三越劇場 『六月花形新派公演 夜の蝶』

 君は夜の銀座を見たことがあるか。夕方タクシーがばたんばたんときれいに髪を結い上げた女たちを路上に吐き出し、七時半にもなるとその女たちと食事した客が、得意満面で「同伴」してバァに向かう。目線をどこにやってもきれいな女の人とおじさんしかいない風景。わたしびっくりした。「餡パンとデパートと劇場の銀座」、昼の銀座とはまるきり違ってる。

 今日観た『夜の蝶』はその銀座の一流バァ、「リスボン」と「おきく」のせめぎあいを店の中から見せる芝居。
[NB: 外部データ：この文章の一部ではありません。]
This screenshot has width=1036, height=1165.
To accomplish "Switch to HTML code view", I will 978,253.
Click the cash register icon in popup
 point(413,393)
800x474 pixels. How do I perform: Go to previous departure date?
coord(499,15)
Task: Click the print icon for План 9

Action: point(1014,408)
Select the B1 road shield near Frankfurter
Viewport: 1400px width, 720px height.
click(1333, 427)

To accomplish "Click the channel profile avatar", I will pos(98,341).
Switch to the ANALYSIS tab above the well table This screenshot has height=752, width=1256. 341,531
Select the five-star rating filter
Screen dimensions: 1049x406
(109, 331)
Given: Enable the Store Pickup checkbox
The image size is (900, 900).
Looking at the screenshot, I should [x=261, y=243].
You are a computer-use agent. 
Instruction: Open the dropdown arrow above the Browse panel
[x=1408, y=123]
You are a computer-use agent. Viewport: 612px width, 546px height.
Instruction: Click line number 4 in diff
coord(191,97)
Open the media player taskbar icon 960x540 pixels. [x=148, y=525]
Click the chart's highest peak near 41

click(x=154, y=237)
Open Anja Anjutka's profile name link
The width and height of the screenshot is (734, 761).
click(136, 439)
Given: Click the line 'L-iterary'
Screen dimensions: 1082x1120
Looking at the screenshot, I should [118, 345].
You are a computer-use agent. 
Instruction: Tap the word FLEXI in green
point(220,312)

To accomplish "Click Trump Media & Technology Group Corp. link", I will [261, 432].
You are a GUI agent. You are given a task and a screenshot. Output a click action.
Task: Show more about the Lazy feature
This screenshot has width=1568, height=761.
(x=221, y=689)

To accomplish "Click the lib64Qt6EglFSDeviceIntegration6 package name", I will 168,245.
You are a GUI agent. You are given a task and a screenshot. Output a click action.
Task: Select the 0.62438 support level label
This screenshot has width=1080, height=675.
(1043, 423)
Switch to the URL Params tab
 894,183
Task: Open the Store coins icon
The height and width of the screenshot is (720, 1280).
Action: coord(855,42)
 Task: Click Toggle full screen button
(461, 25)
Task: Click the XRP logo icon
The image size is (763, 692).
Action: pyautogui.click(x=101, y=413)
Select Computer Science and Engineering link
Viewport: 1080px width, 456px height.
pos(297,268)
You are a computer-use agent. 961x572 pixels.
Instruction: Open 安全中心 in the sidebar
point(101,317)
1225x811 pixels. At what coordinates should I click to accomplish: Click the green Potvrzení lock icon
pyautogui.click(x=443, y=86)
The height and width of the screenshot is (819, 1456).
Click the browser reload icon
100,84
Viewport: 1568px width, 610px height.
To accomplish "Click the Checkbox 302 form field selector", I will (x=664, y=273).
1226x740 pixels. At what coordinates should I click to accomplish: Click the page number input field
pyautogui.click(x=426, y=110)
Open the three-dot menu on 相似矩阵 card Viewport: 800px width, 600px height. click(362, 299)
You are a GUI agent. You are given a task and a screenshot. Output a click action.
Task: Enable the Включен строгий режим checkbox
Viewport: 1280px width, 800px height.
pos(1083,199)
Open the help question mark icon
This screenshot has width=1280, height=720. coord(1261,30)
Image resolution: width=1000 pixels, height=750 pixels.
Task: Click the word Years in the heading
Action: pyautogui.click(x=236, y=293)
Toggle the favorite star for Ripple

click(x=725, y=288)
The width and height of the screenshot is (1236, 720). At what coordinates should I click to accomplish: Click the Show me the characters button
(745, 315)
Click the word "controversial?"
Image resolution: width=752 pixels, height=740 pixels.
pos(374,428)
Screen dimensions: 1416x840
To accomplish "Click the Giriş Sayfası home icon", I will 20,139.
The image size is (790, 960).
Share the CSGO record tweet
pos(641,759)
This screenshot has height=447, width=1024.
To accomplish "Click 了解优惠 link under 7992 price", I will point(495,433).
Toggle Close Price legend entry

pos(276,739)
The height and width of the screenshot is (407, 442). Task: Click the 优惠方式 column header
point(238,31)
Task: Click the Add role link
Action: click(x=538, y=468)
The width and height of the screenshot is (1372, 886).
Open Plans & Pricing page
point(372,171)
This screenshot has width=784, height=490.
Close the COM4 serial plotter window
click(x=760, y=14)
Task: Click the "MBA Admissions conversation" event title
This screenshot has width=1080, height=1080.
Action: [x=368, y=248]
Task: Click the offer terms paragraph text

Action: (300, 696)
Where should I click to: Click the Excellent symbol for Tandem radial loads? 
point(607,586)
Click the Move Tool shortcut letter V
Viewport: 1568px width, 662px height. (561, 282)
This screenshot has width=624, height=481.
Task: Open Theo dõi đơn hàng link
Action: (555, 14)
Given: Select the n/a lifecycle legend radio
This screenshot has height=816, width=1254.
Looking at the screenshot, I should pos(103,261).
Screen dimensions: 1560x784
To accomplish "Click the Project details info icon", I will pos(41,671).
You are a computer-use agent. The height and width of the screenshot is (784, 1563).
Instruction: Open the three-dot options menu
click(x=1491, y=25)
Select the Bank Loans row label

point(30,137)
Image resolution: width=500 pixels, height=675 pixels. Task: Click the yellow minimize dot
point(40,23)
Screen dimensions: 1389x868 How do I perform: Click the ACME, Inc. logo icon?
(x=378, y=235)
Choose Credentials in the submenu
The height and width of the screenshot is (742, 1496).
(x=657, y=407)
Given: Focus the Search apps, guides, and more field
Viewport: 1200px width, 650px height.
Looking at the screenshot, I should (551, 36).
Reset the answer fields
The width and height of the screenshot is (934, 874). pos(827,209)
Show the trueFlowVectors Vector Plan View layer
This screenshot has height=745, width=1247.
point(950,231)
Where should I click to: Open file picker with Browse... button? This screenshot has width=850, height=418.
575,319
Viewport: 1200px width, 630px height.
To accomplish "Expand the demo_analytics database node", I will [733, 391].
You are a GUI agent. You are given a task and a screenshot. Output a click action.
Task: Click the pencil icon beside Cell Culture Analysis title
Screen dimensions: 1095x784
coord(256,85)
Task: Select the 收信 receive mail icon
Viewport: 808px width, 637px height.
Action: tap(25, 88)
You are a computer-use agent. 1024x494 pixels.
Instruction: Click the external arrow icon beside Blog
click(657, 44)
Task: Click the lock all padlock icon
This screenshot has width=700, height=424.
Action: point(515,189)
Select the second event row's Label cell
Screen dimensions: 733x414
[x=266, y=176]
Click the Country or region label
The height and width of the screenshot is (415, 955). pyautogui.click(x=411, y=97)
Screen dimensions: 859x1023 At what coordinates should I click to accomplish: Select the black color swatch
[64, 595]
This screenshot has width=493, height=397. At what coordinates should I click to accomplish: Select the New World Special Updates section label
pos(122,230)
 なんかよく…わからなかった。脚本が登場人物を次から次に「リスボン」に呼び入れては帰す冒頭のシーン(説明のシーンである)が平板。回想もあか抜けない。そして、川口松太郎が葉子(河合雪之丞)とおきく(篠井英介)に喋らせる内容がもう、(記号か?)と思うくらい紋切り型で退屈だ。ロミオとジュリエット的な展開になっていくのなら、そこをおさえるとかしないと、全部が総花式でつまらない。「おきく」のセットが蕎麦屋みたいで興ざめだった。

 役者は頑張っていて、周旋屋の秀(黒田秀二=河合穂積)がいい。さらりとした裏方振りで、芝居がなめらかに始まる。お景(瀬戸摩純)もとても小ママっぽい。おきくに附いてるお春(山村紅葉)が唯一、本音の心をすぐ顔に出し、客(中里=喜多村次郎)が開高健そっくりで笑った。たのしんで芝居するのって大切だなあ。

 篠井英介、客席から登場の横顔がくらく、硬い。全ての台詞をきちんと言おうとしており、わかるけど、楽しもう?さらりと流す台詞は流そう?もっとばりばりお葉と戦った方がいいよ。

 喜多村緑郎、感じ悪い自信過剰でいいんじゃないの。この人は決して主役ではない、奥さんとバァのマダム、二人の天使に支えられた昔懐かしい昭和の男だよ。